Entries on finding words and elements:
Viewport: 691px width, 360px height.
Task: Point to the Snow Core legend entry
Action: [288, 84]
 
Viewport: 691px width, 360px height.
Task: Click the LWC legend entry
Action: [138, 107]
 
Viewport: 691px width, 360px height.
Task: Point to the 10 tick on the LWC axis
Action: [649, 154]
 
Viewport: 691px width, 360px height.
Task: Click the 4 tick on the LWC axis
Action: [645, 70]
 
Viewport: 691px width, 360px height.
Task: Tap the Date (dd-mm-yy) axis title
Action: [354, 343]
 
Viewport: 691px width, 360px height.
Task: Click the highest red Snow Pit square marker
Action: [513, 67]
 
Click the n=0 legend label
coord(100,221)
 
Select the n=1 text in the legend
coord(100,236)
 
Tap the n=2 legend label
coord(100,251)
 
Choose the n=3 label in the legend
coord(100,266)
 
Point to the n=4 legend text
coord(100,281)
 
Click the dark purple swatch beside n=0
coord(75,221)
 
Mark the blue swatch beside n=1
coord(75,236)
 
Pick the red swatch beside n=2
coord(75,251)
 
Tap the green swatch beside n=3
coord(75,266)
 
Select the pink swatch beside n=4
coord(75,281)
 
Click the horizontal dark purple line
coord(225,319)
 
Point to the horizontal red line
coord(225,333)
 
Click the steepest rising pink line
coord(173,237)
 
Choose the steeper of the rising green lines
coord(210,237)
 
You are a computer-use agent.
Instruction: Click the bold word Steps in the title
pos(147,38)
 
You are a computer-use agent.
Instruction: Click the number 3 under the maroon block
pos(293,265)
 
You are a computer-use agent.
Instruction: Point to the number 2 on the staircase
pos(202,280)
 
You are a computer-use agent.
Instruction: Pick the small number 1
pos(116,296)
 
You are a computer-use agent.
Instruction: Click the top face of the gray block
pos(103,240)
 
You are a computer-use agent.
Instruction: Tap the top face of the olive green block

Do this
Format these lines as a numbered list, dropping the blank ones.

Solved problem
1. Viewport: 691px width, 360px height.
2. Task: Point to the Snow Core legend entry
3. Action: [288, 84]
4. Viewport: 691px width, 360px height.
5. Task: Click the LWC legend entry
6. Action: [138, 107]
7. Viewport: 691px width, 360px height.
8. Task: Point to the 10 tick on the LWC axis
9. Action: [649, 154]
10. Viewport: 691px width, 360px height.
11. Task: Click the 4 tick on the LWC axis
12. Action: [645, 70]
13. Viewport: 691px width, 360px height.
14. Task: Tap the Date (dd-mm-yy) axis title
15. Action: [354, 343]
16. Viewport: 691px width, 360px height.
17. Task: Click the highest red Snow Pit square marker
18. Action: [513, 67]
19. Click the n=0 legend label
20. coord(100,221)
21. Select the n=1 text in the legend
22. coord(100,236)
23. Tap the n=2 legend label
24. coord(100,251)
25. Choose the n=3 label in the legend
26. coord(100,266)
27. Point to the n=4 legend text
28. coord(100,281)
29. Click the dark purple swatch beside n=0
30. coord(75,221)
31. Mark the blue swatch beside n=1
32. coord(75,236)
33. Pick the red swatch beside n=2
34. coord(75,251)
35. Tap the green swatch beside n=3
36. coord(75,266)
37. Select the pink swatch beside n=4
38. coord(75,281)
39. Click the horizontal dark purple line
40. coord(225,319)
41. Point to the horizontal red line
42. coord(225,333)
43. Click the steepest rising pink line
44. coord(173,237)
45. Choose the steeper of the rising green lines
46. coord(210,237)
47. You are a computer-use agent.
48. Instruction: Click the bold word Steps in the title
49. pos(147,38)
50. You are a computer-use agent.
51. Instruction: Click the number 3 under the maroon block
52. pos(293,265)
53. You are a computer-use agent.
54. Instruction: Point to the number 2 on the staircase
55. pos(202,280)
56. You are a computer-use agent.
57. Instruction: Pick the small number 1
58. pos(116,296)
59. You are a computer-use agent.
60. Instruction: Click the top face of the gray block
61. pos(103,240)
62. You are a computer-use agent.
63. Instruction: Tap the top face of the olive green block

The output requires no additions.